What is needed here is an exact copy of every entry.

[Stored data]
+--

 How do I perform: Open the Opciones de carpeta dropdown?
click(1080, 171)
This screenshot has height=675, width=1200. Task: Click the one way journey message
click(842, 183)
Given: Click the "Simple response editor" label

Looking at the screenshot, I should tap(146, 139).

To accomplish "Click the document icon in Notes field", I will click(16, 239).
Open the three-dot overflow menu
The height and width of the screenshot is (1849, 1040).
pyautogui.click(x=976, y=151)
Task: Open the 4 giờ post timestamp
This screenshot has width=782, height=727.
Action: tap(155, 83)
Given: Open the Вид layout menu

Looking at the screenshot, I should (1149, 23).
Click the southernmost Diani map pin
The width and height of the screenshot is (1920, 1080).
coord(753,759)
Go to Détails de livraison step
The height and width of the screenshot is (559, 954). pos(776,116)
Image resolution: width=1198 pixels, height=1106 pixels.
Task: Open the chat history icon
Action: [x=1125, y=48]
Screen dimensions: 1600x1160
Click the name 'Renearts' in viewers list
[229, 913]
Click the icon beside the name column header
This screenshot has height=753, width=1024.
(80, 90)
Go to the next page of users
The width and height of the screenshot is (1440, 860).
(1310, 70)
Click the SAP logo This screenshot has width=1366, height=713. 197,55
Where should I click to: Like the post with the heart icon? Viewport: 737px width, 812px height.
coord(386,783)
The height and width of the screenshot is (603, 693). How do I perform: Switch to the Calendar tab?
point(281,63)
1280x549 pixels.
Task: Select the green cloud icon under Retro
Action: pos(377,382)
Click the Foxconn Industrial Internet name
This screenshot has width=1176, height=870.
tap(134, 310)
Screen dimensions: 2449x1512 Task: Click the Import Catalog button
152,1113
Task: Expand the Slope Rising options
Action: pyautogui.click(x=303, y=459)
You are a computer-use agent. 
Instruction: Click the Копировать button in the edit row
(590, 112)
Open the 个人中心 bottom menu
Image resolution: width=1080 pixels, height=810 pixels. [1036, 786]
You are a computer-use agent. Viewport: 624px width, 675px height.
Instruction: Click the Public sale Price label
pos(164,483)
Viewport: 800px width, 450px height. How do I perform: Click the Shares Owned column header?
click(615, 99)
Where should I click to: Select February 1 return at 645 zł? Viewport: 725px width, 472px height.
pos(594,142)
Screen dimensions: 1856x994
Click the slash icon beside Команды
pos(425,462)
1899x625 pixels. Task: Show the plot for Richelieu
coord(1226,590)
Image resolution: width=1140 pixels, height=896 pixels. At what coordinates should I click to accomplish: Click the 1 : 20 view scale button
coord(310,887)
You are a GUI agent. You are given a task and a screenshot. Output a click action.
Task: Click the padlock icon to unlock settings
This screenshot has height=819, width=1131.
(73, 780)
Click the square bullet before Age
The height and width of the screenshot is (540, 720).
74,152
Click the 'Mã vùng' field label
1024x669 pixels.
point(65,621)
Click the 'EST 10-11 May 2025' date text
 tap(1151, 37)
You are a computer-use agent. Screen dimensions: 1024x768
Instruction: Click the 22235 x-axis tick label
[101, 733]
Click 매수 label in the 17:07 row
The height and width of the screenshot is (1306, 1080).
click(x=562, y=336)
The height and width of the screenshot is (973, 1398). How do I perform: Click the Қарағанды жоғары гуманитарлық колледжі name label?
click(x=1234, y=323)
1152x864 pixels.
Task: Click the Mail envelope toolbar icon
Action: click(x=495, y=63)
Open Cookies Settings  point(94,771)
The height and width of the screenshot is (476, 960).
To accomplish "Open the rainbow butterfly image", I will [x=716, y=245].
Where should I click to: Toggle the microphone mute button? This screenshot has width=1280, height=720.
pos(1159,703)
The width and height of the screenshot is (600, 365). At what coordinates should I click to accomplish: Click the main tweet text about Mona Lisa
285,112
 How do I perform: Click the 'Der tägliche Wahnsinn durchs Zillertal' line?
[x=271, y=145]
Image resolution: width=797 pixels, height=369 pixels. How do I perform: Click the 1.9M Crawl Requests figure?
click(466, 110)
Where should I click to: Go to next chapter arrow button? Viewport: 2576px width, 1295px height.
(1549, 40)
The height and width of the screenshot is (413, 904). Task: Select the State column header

+--

= Exercise solution =
 How do I perform: Open the Opciones de carpeta dropdown?
click(1080, 171)
This screenshot has height=675, width=1200. Task: Click the one way journey message
click(842, 183)
Given: Click the "Simple response editor" label

Looking at the screenshot, I should tap(146, 139).

To accomplish "Click the document icon in Notes field", I will click(16, 239).
Open the three-dot overflow menu
The height and width of the screenshot is (1849, 1040).
pyautogui.click(x=976, y=151)
Task: Open the 4 giờ post timestamp
This screenshot has width=782, height=727.
Action: tap(155, 83)
Given: Open the Вид layout menu

Looking at the screenshot, I should (1149, 23).
Click the southernmost Diani map pin
The width and height of the screenshot is (1920, 1080).
coord(753,759)
Go to Détails de livraison step
The height and width of the screenshot is (559, 954). pos(776,116)
Image resolution: width=1198 pixels, height=1106 pixels.
Task: Open the chat history icon
Action: [x=1125, y=48]
Screen dimensions: 1600x1160
Click the name 'Renearts' in viewers list
[229, 913]
Click the icon beside the name column header
This screenshot has height=753, width=1024.
(80, 90)
Go to the next page of users
The width and height of the screenshot is (1440, 860).
(1310, 70)
Click the SAP logo This screenshot has width=1366, height=713. 197,55
Where should I click to: Like the post with the heart icon? Viewport: 737px width, 812px height.
coord(386,783)
The height and width of the screenshot is (603, 693). How do I perform: Switch to the Calendar tab?
point(281,63)
1280x549 pixels.
Task: Select the green cloud icon under Retro
Action: pos(377,382)
Click the Foxconn Industrial Internet name
This screenshot has width=1176, height=870.
tap(134, 310)
Screen dimensions: 2449x1512 Task: Click the Import Catalog button
152,1113
Task: Expand the Slope Rising options
Action: pyautogui.click(x=303, y=459)
You are a computer-use agent. 
Instruction: Click the Копировать button in the edit row
(590, 112)
Open the 个人中心 bottom menu
Image resolution: width=1080 pixels, height=810 pixels. [1036, 786]
You are a computer-use agent. Viewport: 624px width, 675px height.
Instruction: Click the Public sale Price label
pos(164,483)
Viewport: 800px width, 450px height. How do I perform: Click the Shares Owned column header?
click(615, 99)
Where should I click to: Select February 1 return at 645 zł? Viewport: 725px width, 472px height.
pos(594,142)
Screen dimensions: 1856x994
Click the slash icon beside Команды
pos(425,462)
1899x625 pixels. Task: Show the plot for Richelieu
coord(1226,590)
Image resolution: width=1140 pixels, height=896 pixels. At what coordinates should I click to accomplish: Click the 1 : 20 view scale button
coord(310,887)
You are a GUI agent. You are given a task and a screenshot. Output a click action.
Task: Click the padlock icon to unlock settings
This screenshot has height=819, width=1131.
(73, 780)
Click the square bullet before Age
The height and width of the screenshot is (540, 720).
74,152
Click the 'Mã vùng' field label
1024x669 pixels.
point(65,621)
Click the 'EST 10-11 May 2025' date text
 tap(1151, 37)
You are a computer-use agent. Screen dimensions: 1024x768
Instruction: Click the 22235 x-axis tick label
[101, 733]
Click 매수 label in the 17:07 row
The height and width of the screenshot is (1306, 1080).
click(x=562, y=336)
The height and width of the screenshot is (973, 1398). How do I perform: Click the Қарағанды жоғары гуманитарлық колледжі name label?
click(x=1234, y=323)
1152x864 pixels.
Task: Click the Mail envelope toolbar icon
Action: click(x=495, y=63)
Open Cookies Settings  point(94,771)
The height and width of the screenshot is (476, 960).
To accomplish "Open the rainbow butterfly image", I will [x=716, y=245].
Where should I click to: Toggle the microphone mute button? This screenshot has width=1280, height=720.
pos(1159,703)
The width and height of the screenshot is (600, 365). At what coordinates should I click to accomplish: Click the main tweet text about Mona Lisa
285,112
 How do I perform: Click the 'Der tägliche Wahnsinn durchs Zillertal' line?
[x=271, y=145]
Image resolution: width=797 pixels, height=369 pixels. How do I perform: Click the 1.9M Crawl Requests figure?
click(466, 110)
Where should I click to: Go to next chapter arrow button? Viewport: 2576px width, 1295px height.
(1549, 40)
The height and width of the screenshot is (413, 904). Task: Select the State column header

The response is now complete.